Over the last few months, you’ve probably noticed a shift on social media. More creators are putting the camera on themselves and simply talking.
No cinematic B-roll. No trending audio. Just one person sharing an idea, a story, or a lesson they’ve learned. People are craving content that feels more human and less produced.
Ironically, though, I also think talking head videos are some of the hardest pieces of content to make. When there’s nothing else on the screen, the only thing carrying the video is your ability to communicate an idea clearly.
Here’s how I use AI to make that a lot easier.
All My Talking Head Videos Start Here
Most people assume the hard part is getting comfortable on camera. I don’t think that’s true. Don’t get me wrong, getting comfortable on camera takes time, but I think the hardest part is figuring out what you actually want to say.
The camera is a terrible place to organize your thoughts. By the time you press record, you should already know exactly what point you’re trying to make.
That’s why almost every talking head video I record starts in ChatGPT long before I ever open Instagram. Not because I want AI to write the script. Because I want somewhere to think.
Most of the videos that have resonated with my audience lately haven’t even been entirely about real estate.
They’ve been about:
- becoming a better father
- building a business
- trying to stay healthy while raising a family
- lessons I’ve learned from sales
Or something I noticed during my day that I thought other people might relate to.
Those experiences become the raw material.
I’ll open ChatGPT and dump everything I’m thinking into one conversation. Every opinion, every story, every observation, every half-finished thought. It’s usually a complete mess, and that’s exactly how I want it. At this stage, I’m not trying to sound polished. I’m just trying to get the idea out of my head and onto the page.

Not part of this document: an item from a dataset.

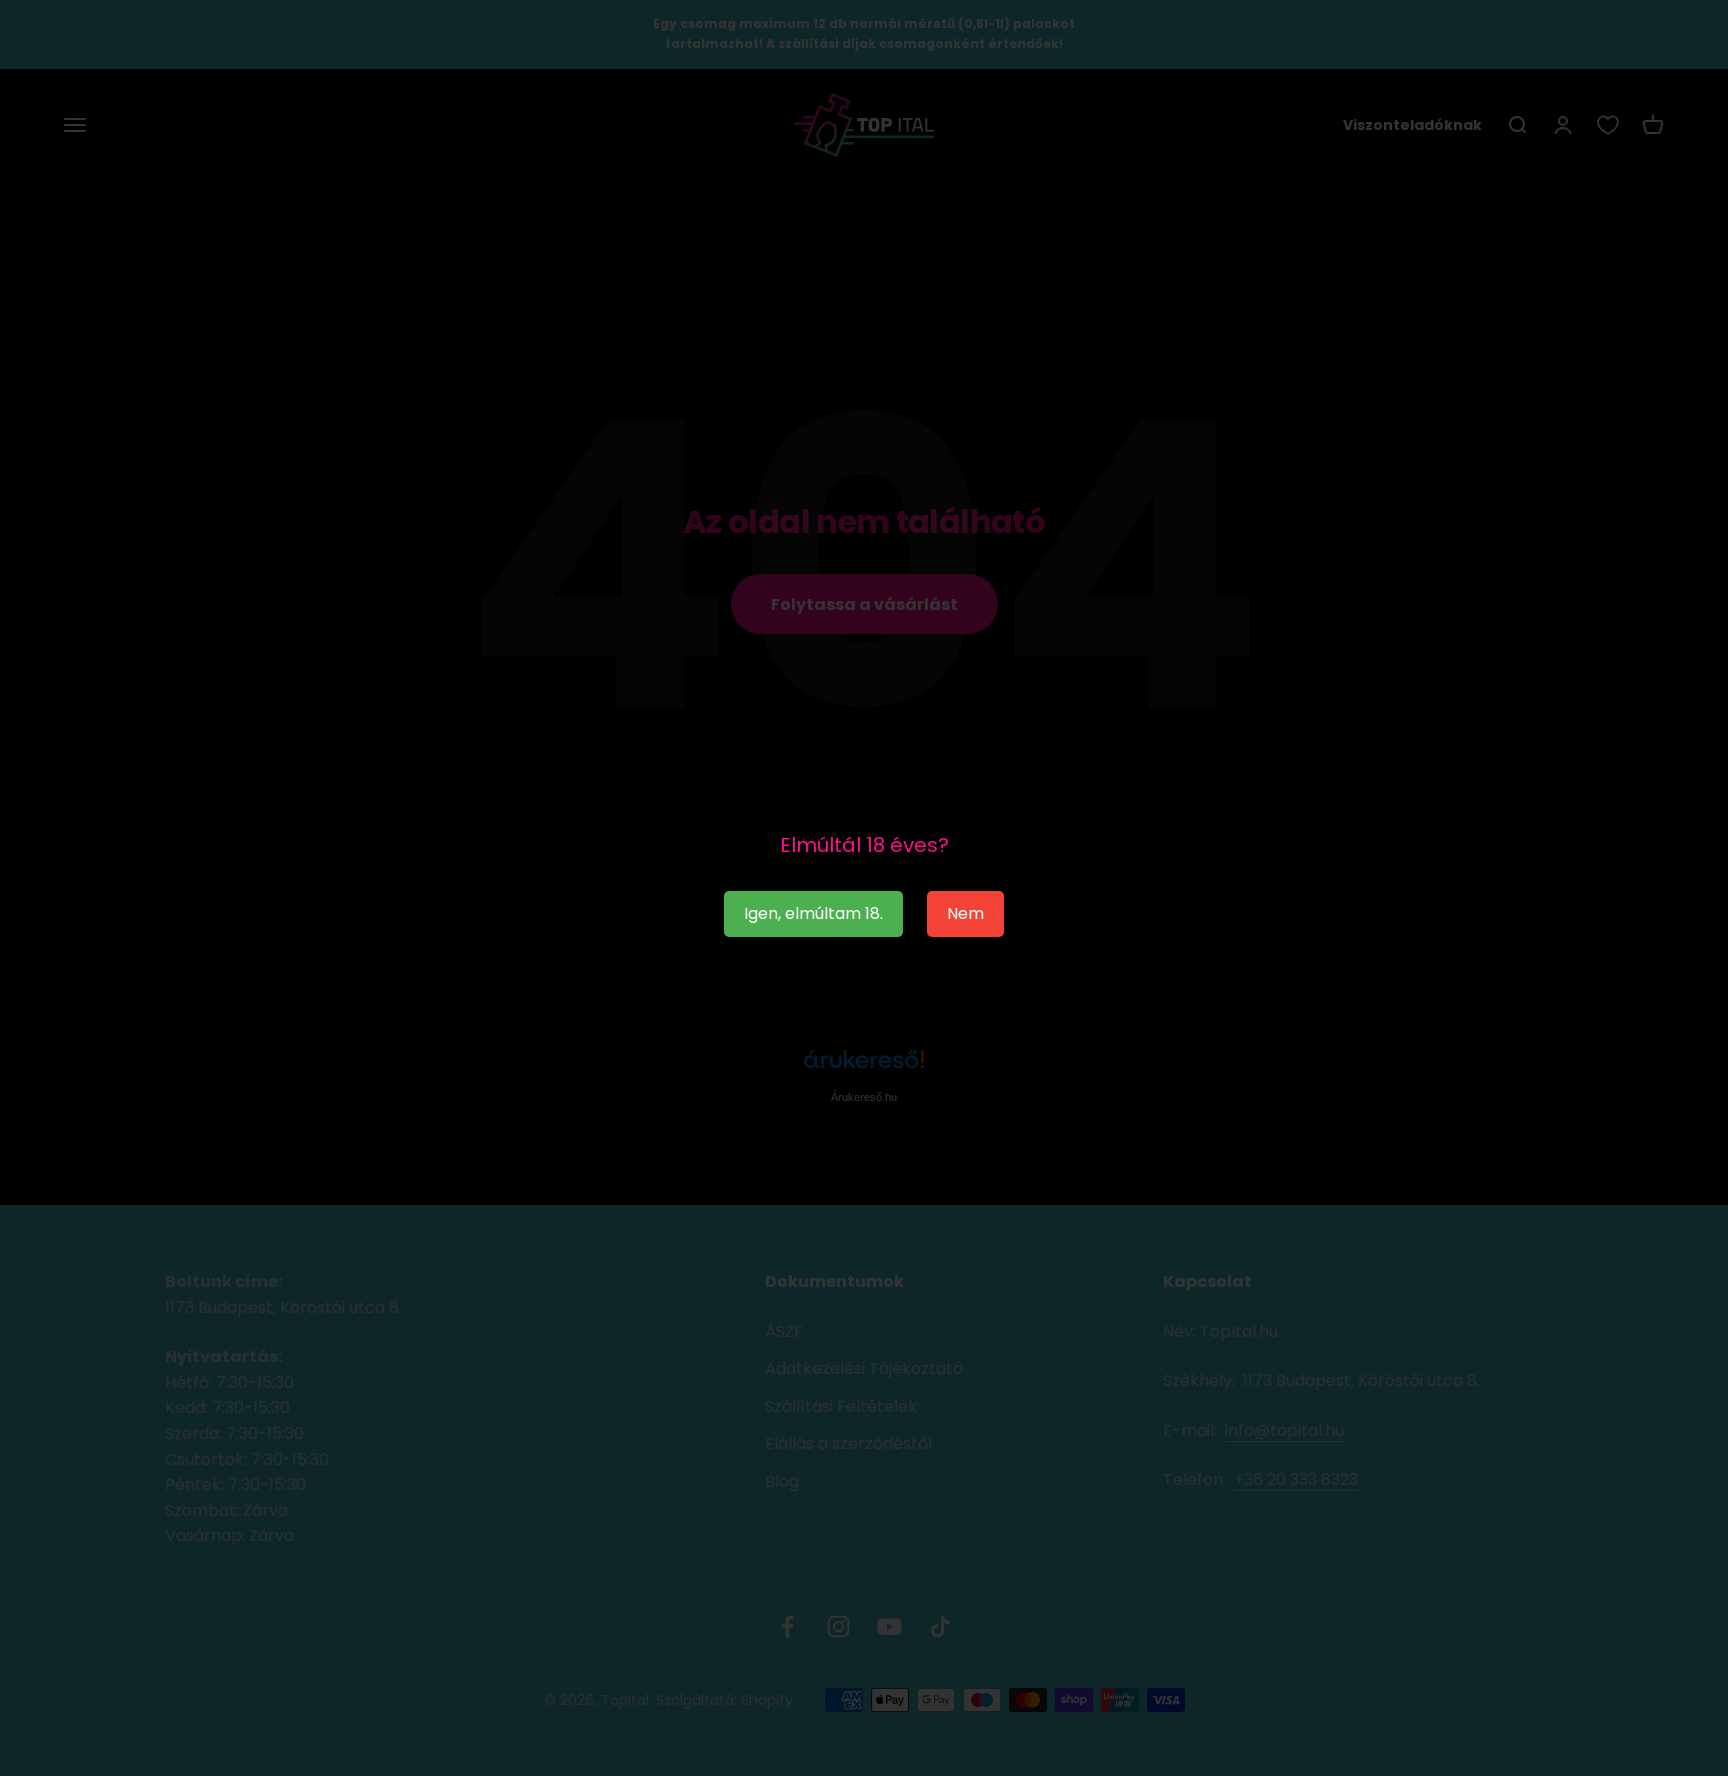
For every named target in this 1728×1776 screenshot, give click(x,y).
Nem (965, 913)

How AI Helps Me Turn Recordings into Content Ideas
Once everything is there, the real work begins. I don’t ask ChatGPT to write the video. I start asking it questions.
- What’s the actual lesson here?
- Am I trying to make three different points instead of one?

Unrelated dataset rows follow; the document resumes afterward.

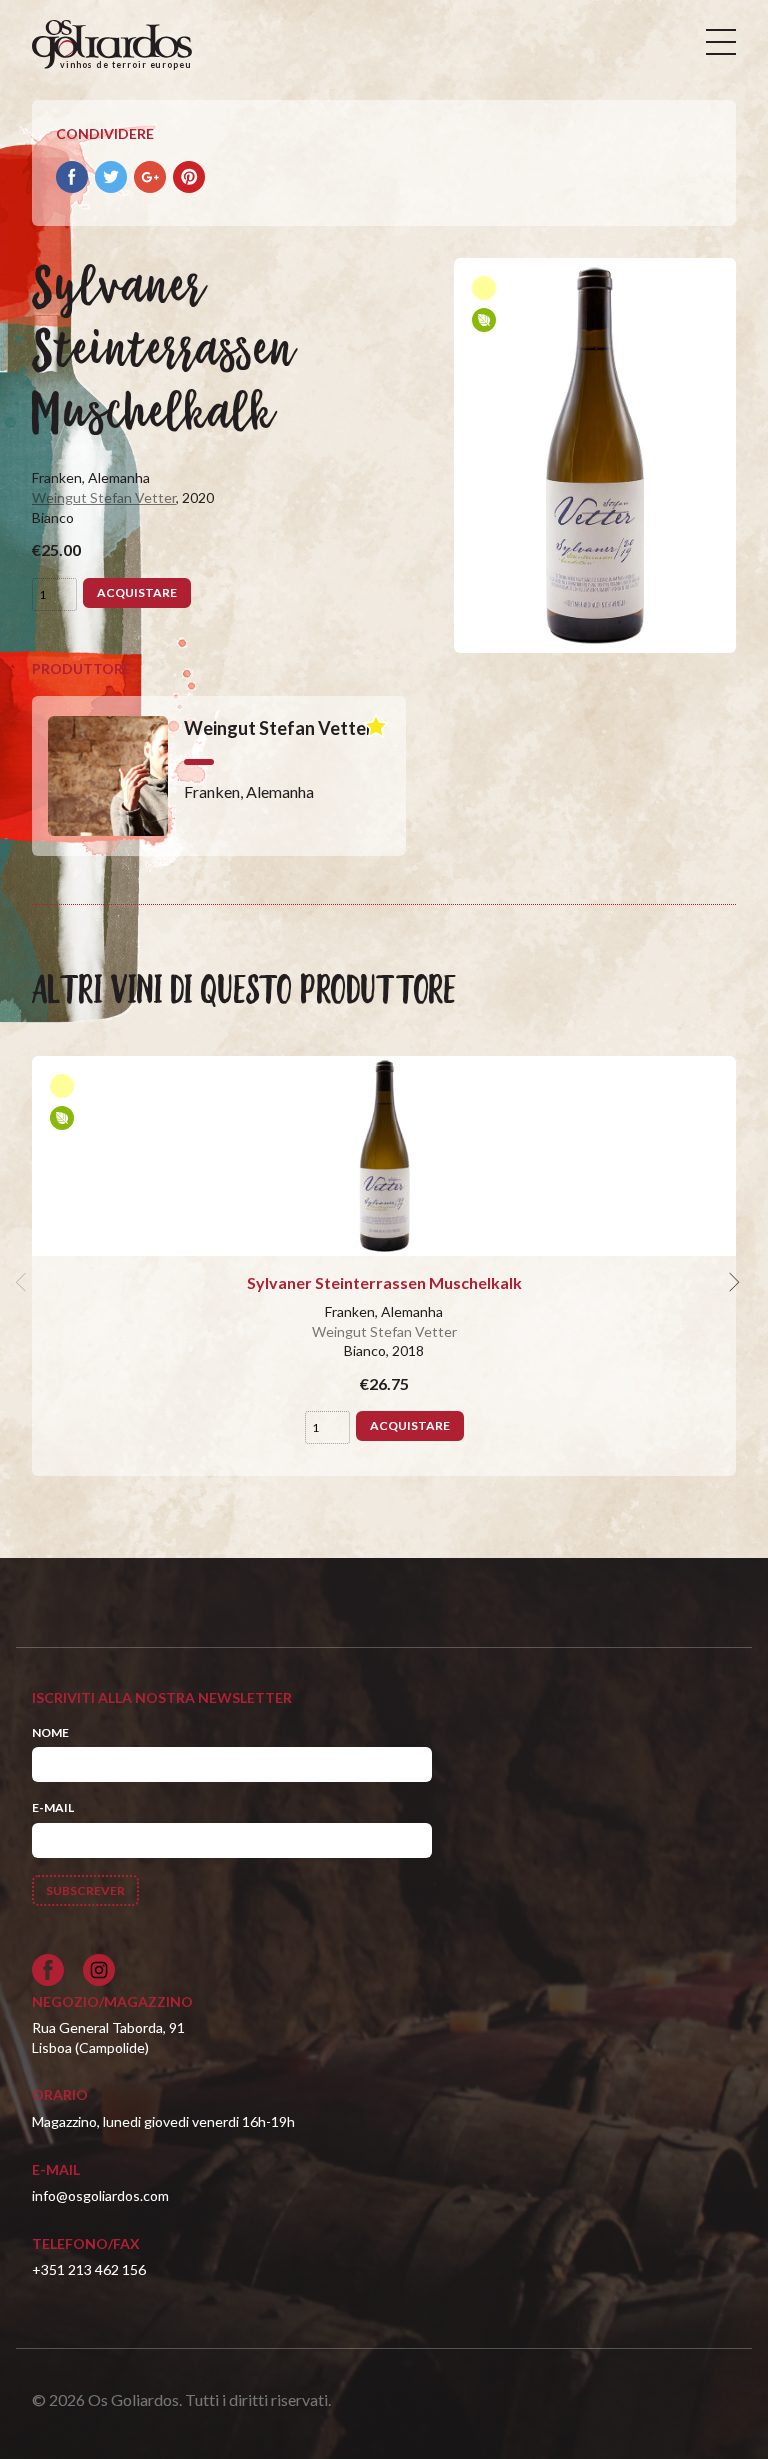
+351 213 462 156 (89, 2269)
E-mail (53, 1807)
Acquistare (137, 592)
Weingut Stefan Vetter (104, 497)
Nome (50, 1732)
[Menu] (721, 42)
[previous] (24, 1283)
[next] (732, 1283)
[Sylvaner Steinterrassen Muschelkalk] (384, 1156)
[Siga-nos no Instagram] (99, 1970)
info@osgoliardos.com (100, 2195)
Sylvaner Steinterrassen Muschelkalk (384, 1282)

- Is there a stronger angle?
- Am I making this more complicated than it needs to be?
- If someone who doesn’t know me watched this, would they still find it interesting?
That back-and-forth is where most of the value comes from.

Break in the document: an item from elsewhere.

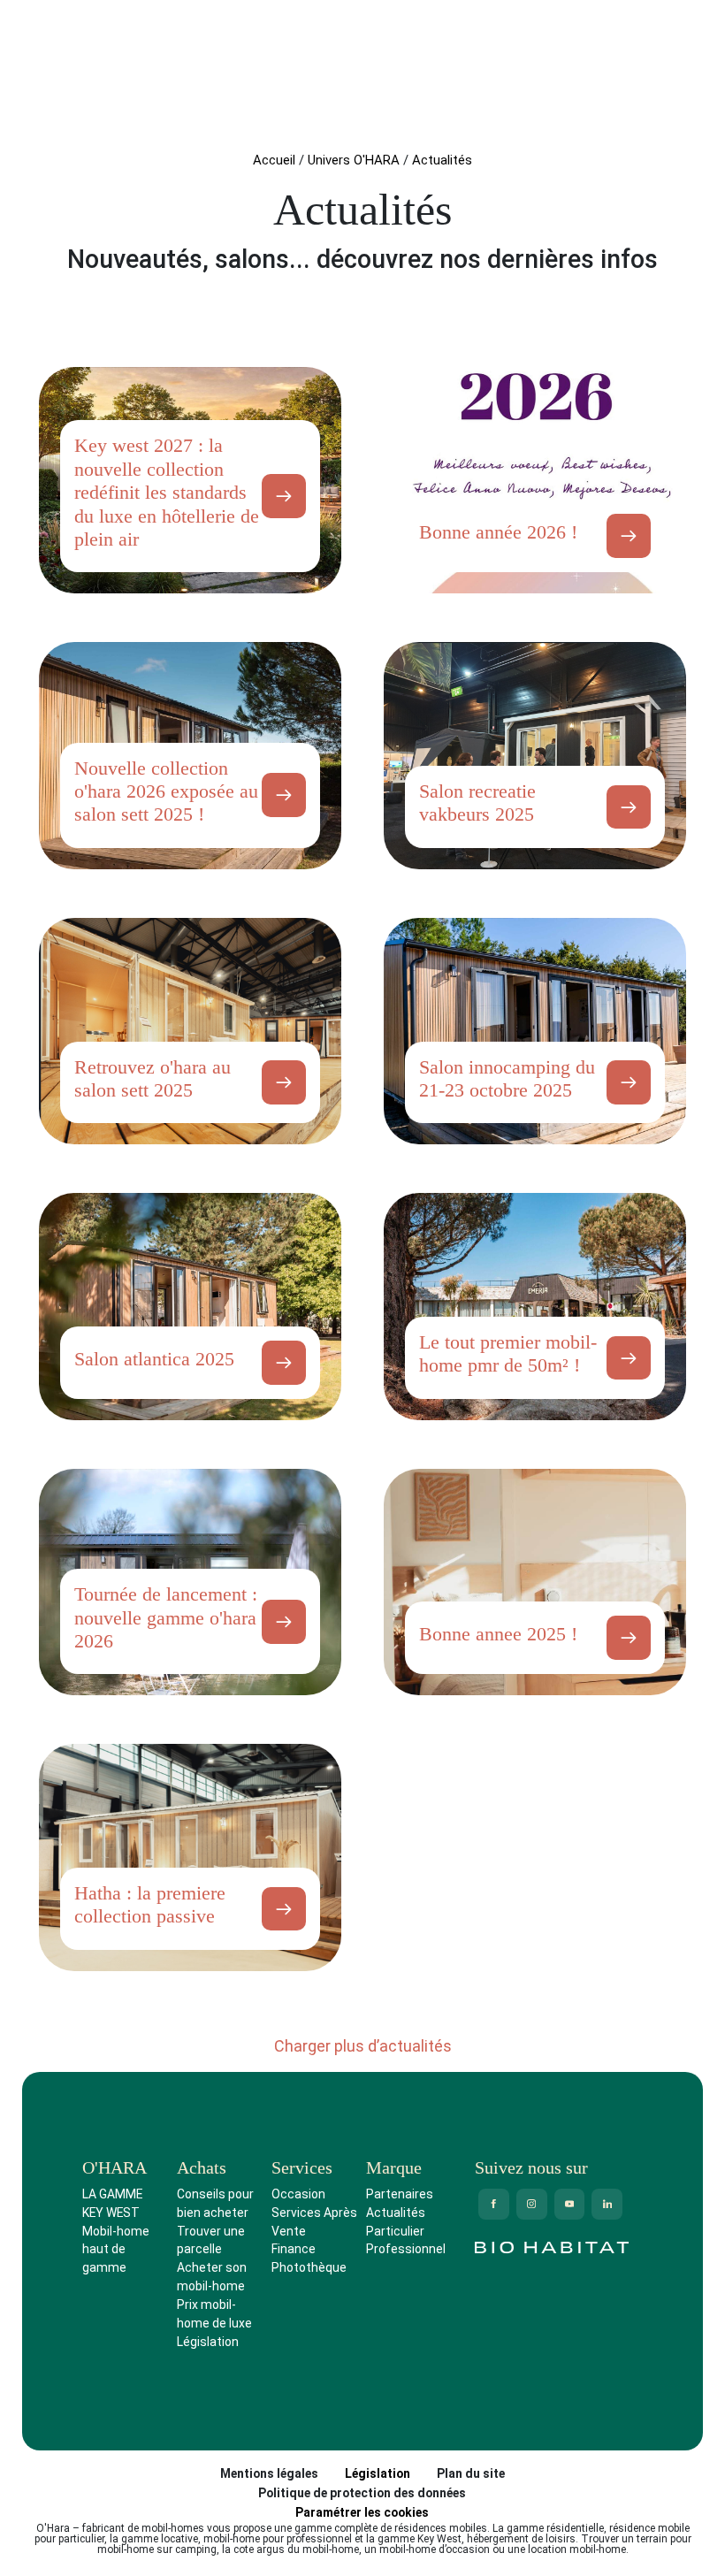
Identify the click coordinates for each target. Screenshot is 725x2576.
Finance (293, 2249)
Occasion (298, 2194)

A lot of people use AI like a ghostwriter. I use it more like a sparring partner. I want it to challenge my thinking, point out weak arguments, and help me find the clearest version of what I’m already trying to say.
Verbal & Text Hooks
Once I’ve figured out the lesson, I spend more time on the first sentence than almost anything else.
The verbal hook is the promise you’re making to the viewer. If the first sentence doesn’t make someone curious enough to keep listening, it doesn’t really matter how good the rest of the script is.
After the script is finished, I switch gears and start thinking about the text hook.
I think this is where a lot of creators get confused because these are two completely different hooks serving two completely different purposes.
The text hook gets someone to stop scrolling. The verbal hook gets them to keep watching.
One of the biggest mistakes I see is treating the text on screen like a transcript of the first sentence you’re about to say. Or worse, an ambiguous or clever text that doesn’t immediately make sense.
Instead, I ask myself a different question:
If someone knew absolutely nothing about this video, what’s the clearest sentence I could put on the screen that would make them stop?
Over the last year, I’ve become convinced that clarity beats clever almost every time. If your hook is vague, overly creative, or trying too hard to sound profound, people don’t stick around long enough to hear the point you’re trying to make.
I’ve found that the more obvious the value is, the better the content tends to perform.
My Recording Workflow
As for actually recording the video, my workflow is pretty simple. Personally, I use a front-facing teleprompter in the Edits App because it allows me to focus on delivering the idea instead of trying to remember every sentence.
I know some people think that’s cheating. I don’t really care. It works for me. That said, you absolutely don’t need one.
Some of the best creators I know hit record, talk through the idea, restart the sentence whenever they mess up, and trim those mistakes out in editing. That’s a perfectly legitimate way to do it, and if anything, it’s probably the fastest way to become comfortable talking to a camera.
The truth is, your first talking head videos probably aren’t going to be very good. (Mine weren’t either.) You get better by recording another one, then another one after that.
The best talking head videos don’t come from people who have the perfect script. They come from people who have something genuine to say and have put in enough repetitions that it sounds like they’re having a conversation instead of giving a presentation.
For me, that’s the real value of AI. It doesn’t replace my voice.
It gives me a place to find it before I ever press record.